Updated Friday, November 30, 2012 at 01:46 PM
Shares of Zynga slumped Friday after it disclosed with its partner Facebook that they have loosened their close ties to one another.
THE SPARK: The companies said in regulatory filings Thursday that they have amended their 2010 contract to say Zynga will no longer have to display Facebook ads or use Facebook payments on its own properties, such as Zynga.com.
In addition, Zynga, which makes the games "FarmVille" and "CityVille," will no longer be required to use Facebook as the exclusive social site for its games, or to grant Facebook exclusive games. Any social game Zynga launches will also be available on Facebook either at the same time or shortly after it launches elsewhere.
Facebook, meanwhile, will be able to develop its own games after the end of March, though it said it has no plans to do so. Its deal with Zynga previously prohibited Facebook from developing games.
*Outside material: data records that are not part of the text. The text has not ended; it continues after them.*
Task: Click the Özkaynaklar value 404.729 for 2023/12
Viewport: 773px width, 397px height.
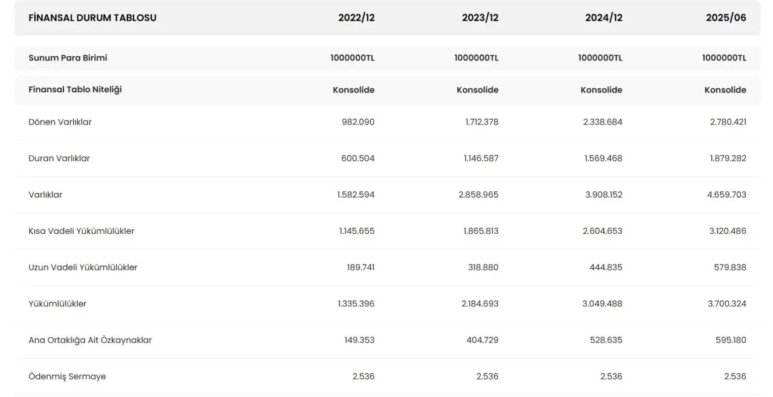Action: [x=481, y=340]
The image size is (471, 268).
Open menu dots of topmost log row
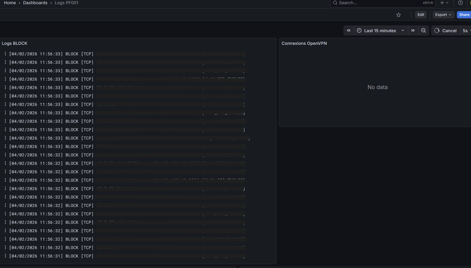[5, 54]
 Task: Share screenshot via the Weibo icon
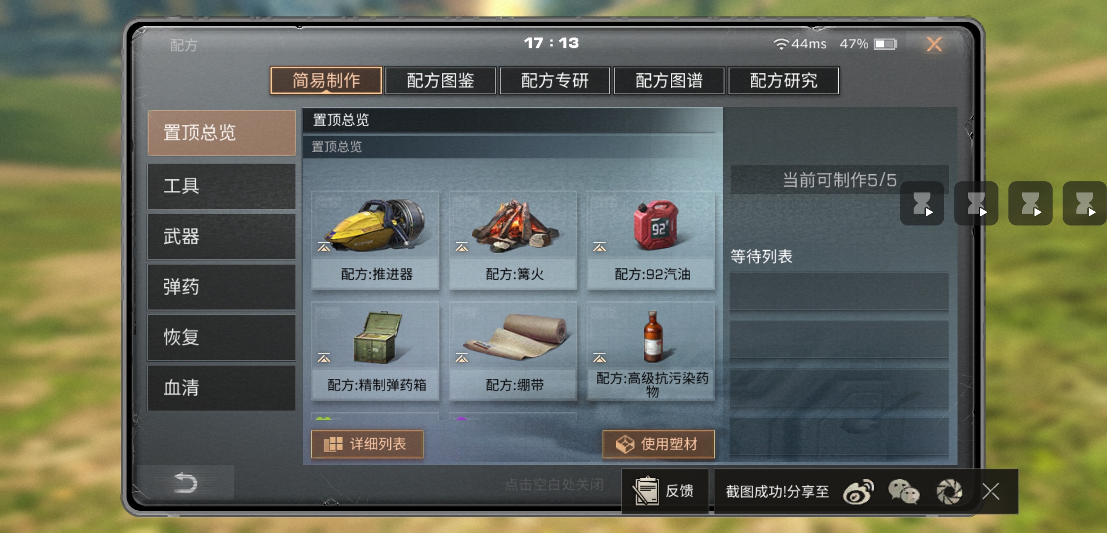click(x=858, y=492)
THE BIG PICTURE: While it's not exactly splitsville, the original 2010 contract gave Zynga special status among Facebook game developers. Zynga relies on Facebook for most of the revenue it generates even as it works to establish its independence.
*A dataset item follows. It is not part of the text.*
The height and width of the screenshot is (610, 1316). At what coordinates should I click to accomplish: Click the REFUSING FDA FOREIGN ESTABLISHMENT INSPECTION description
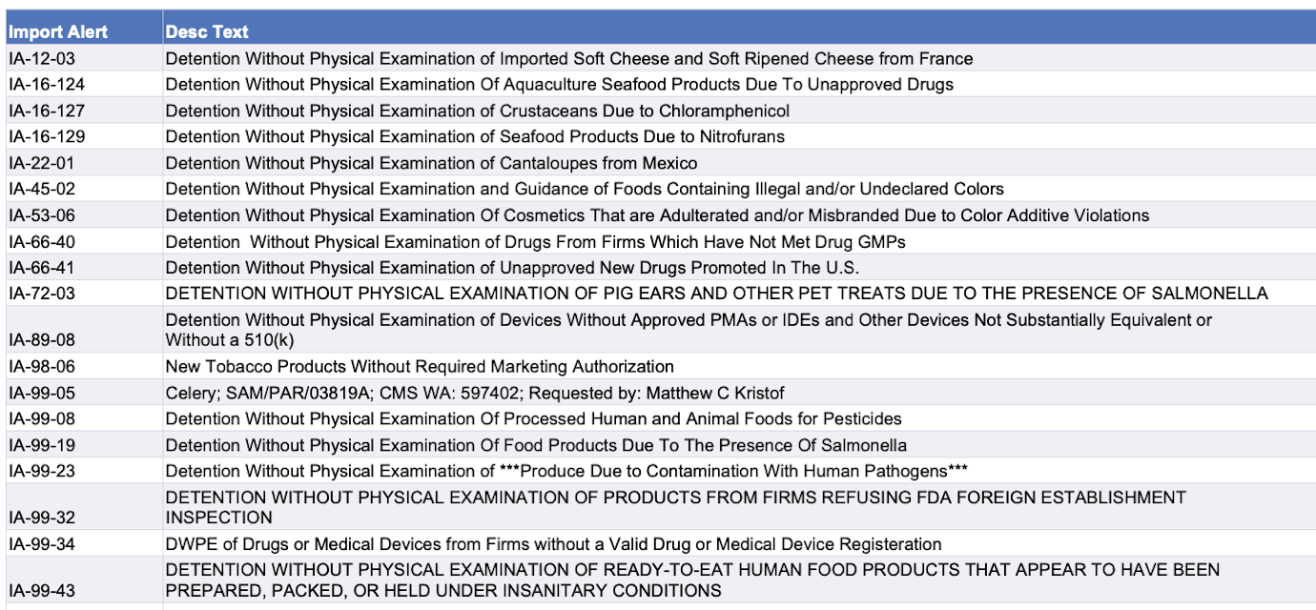tap(675, 507)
Facebook also makes money from Zynga, though the portion of its revenue that the game maker accounts for has declined. In the third quarter, Facebook said that 7 percent of its total revenue came from Zynga, down from 12 percent in the third quarter of 2011.
ANALYSIS: Wedbush analyst Michael Pachter said while Zynga investors reacted badly to the news, he sees the changes as a long-term positive for both companies.
"Zynga now has an incentive to expand the reach of its most popular social games beyond Facebook and Zynga.com and be able to offer additional payment options, likely resulting in additional payers who are not Facebook users," the analyst wrote in a note to investors.
Pachter rates Zynga "Outperform" with a target price of $4.
STOCK ACTION: Shares of San Francisco'S Zynga Inc. fell 19 cents, or 7.3 percent, to $2.43 in afternoon trading. Zynga went public in December 2011 at a price of $10 per share but its stock have fallen sharply amid concerns about its ability to keep growing quickly.